What Happened to the Bitcoin Law?
In February, CryptoPotato reported that Kempis was planning to help make Bitcoin legal tender in Mexico. The chances seemed slim at the time, given that Mexican President Andrés Manuel López Obrador had previously shown disinterest in Bitcoin adoption.
Nevertheless, the Senator’s words were clear. “We need bitcoin to be legal tender in Mexico,” she told Diario El Salvador, “because if it is not so, if we do not make that decision as El Salvador did, it is very difficult to take action.”
Yet according to legislation the senator put forth last Wednesday, her focus is on a different type of digital asset. In a draft decree amending article 2 of Mexico’s monetary law, she would require that “only the central bank” could issue a digital currency for the country.

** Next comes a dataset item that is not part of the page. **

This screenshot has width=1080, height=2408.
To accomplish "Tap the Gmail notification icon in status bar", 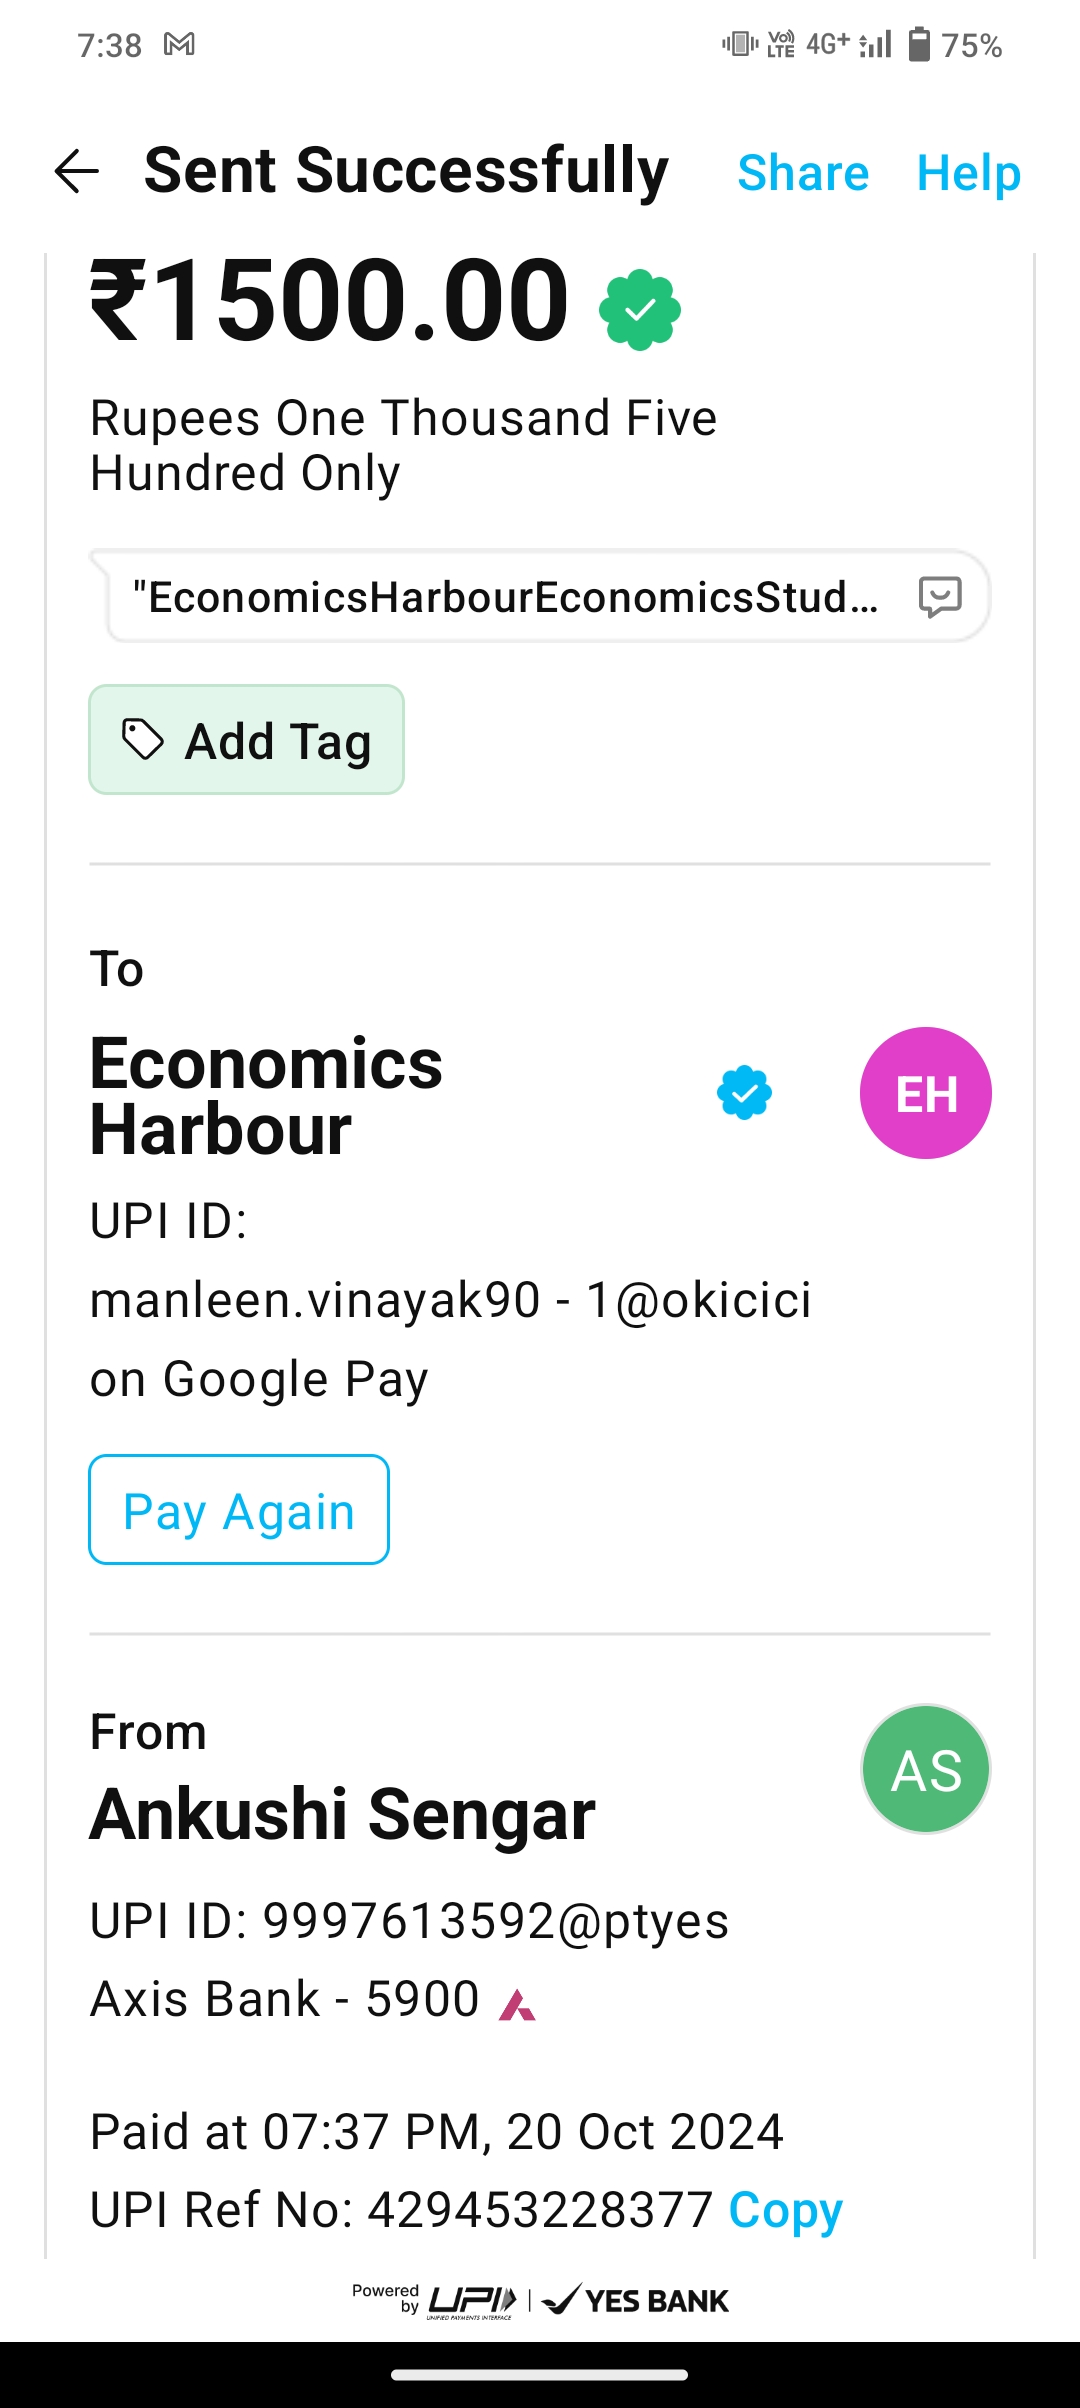I will coord(179,45).
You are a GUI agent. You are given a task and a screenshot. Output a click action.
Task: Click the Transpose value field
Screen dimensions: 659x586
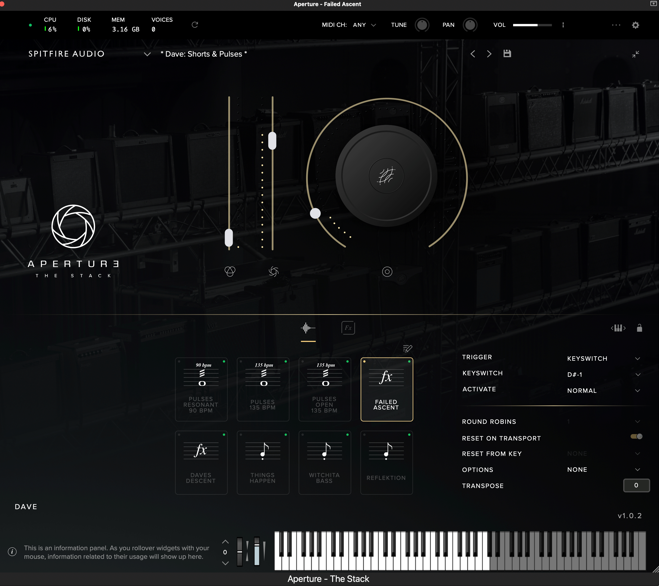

Specifically, the amendment would list a “digital currency of the central bank” among Mexican banknotes and approved metallic coins as the “only circulating currencies and virtual assets”, according to a translated version of the bill.
The bill’s objectives appear mostly aligned with countries like Honduras – which have shown an explicit preference for a CBDC over Bitcoin – rather than El Salvador. It also matches Mexico’s own plans to adopt a CBDC by the end of 2024.
The contradiction is odd, given that Kempis recently appeared on stage at the Bitcoin Conference to discuss Bitcoin’s adoption of legal tender. In her speech, she briefly mentioned legislation she had proposed to modify monetary law, which Samson Mow had interpreted as a “Bitcoin law”.
Kempis has also arranged for Mow to meet with Mexico’s President to discuss Bitcoin as legal tender in the country.
Who’s Really Adopting Bitcoin?
Though no nation has endeavored to adopt Bitcoin since El Salvador last June, Multiple smaller regions are testing the concept. Lugano, Switzerland has now made Bitcoin de facto legal tender by scrapping capital gains tax on the asset, and allowing citizens to pay their taxes with it.
Prospera, a private city in Honduras, is also adopting Bitcoin as legal tender, while floating Bitcoin bonds to other municipalities and corporations.